As Risling sits in his living room with his wife, Barbara—his high school sweetheart, a Northern California girl—he recounts the past without any of the bitterness or resentment one might expect to see after a lifelong campaign against misrepresentation and disempowerment. Old tensions and confrontations do surface now and then, but they’re voiced more with amusement or mild disbelief than lingering anger.

Some ethnologists and traditional historians on campus were not always happy to see Indians seeking to define themselves, he recalls. Back when he started out at Davis, a lot of people “thought they knew everything” about California Indians, but much about those cultures hadn’t been written down.

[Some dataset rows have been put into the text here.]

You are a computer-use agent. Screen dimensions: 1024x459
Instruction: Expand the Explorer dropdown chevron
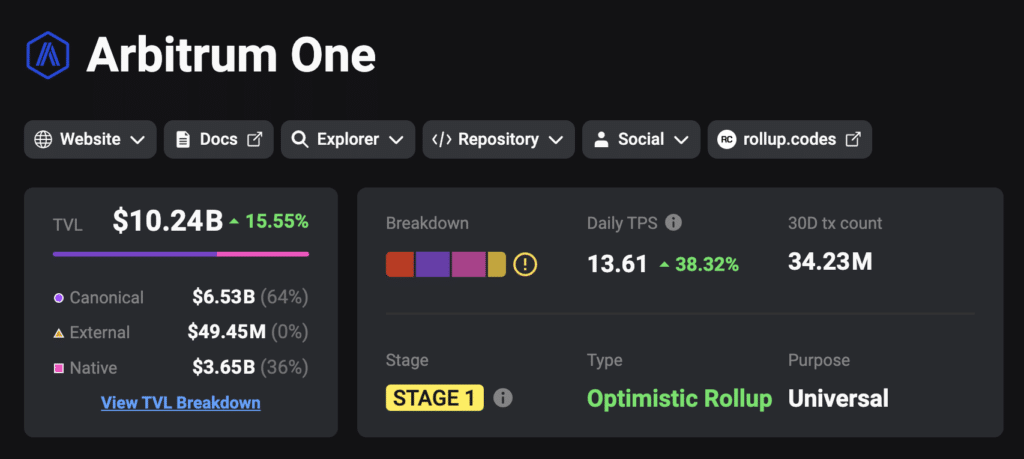pos(396,140)
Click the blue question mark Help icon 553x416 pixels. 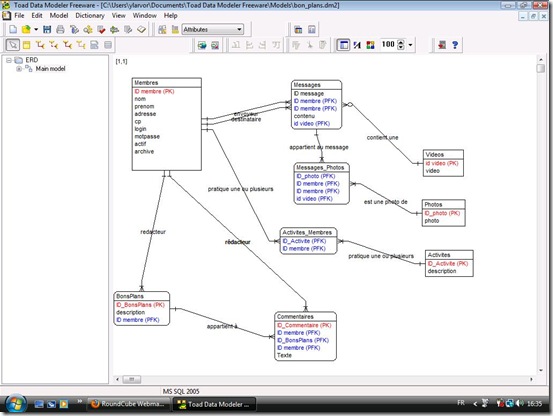click(455, 45)
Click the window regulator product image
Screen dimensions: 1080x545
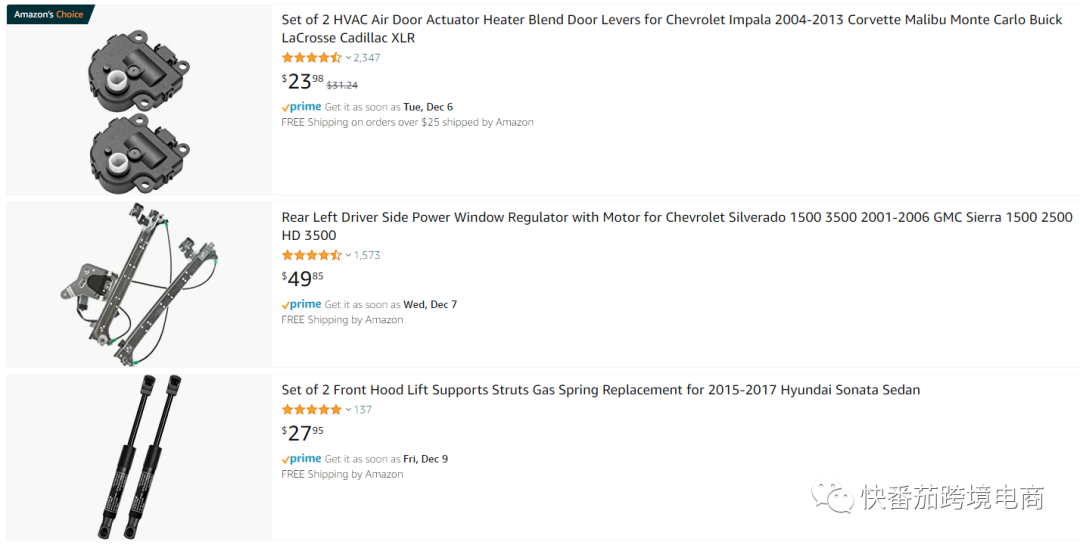click(139, 285)
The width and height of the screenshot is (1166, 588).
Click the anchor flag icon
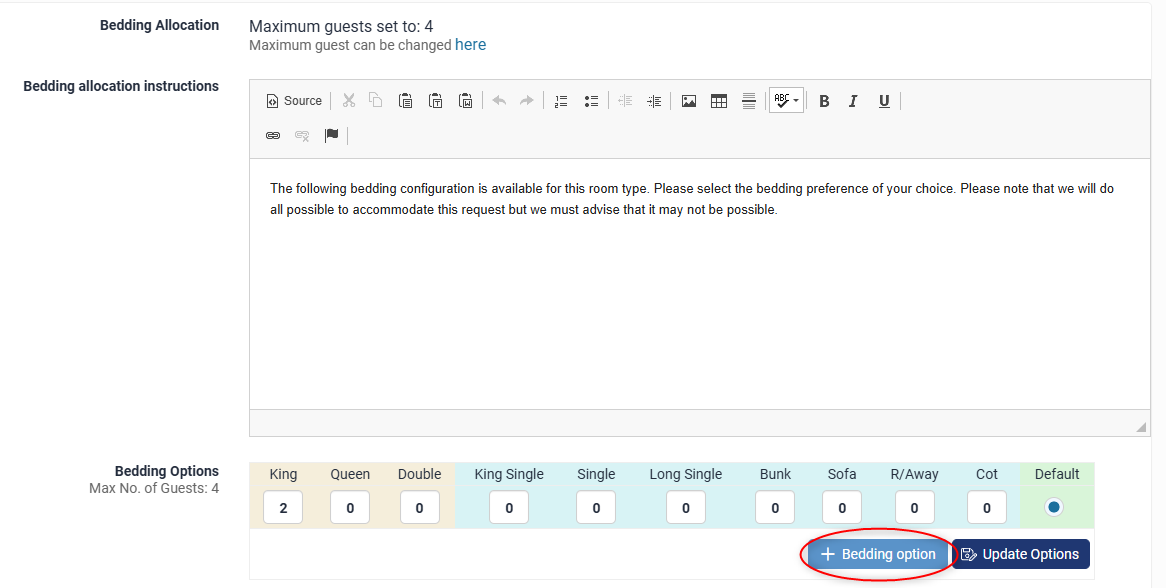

“They didn’t have any of the facts,” he says without malice—and he has sought over the years to remedy that. “The Native American studies classes are not just for Indian students,” he says, emphasizing the need for all students, not just Indians, to know Native American history and cultures.

By reaching out to opponents with humor and respect, others say, Risling forged better relationships across the campus. “Dave was absolutely integral to reaching out to other departments,” says Professor Hernández-Ávila. “He can talk to anybody, and if something went wrong, he would take the blame.”

Back when she first met Risling in 1971, Hernández-Ávila says, he was sitting on a Ford Foundation graduate fellowship selection committee, and she was a finalist. One of the other panelists was very tough with her, demanding to know why she identified with both her Mexican-American and her American Indian heritage. “He told me, ‘One of these days, you’ll have to choose,’” Hernández-Ávila recounts. But Risling defended her. “He said, ‘One day she may be one of those who brings us all back together.’” He never saw a contradiction in her walking in both worlds—embracing both her Indian and Mexican-American identities.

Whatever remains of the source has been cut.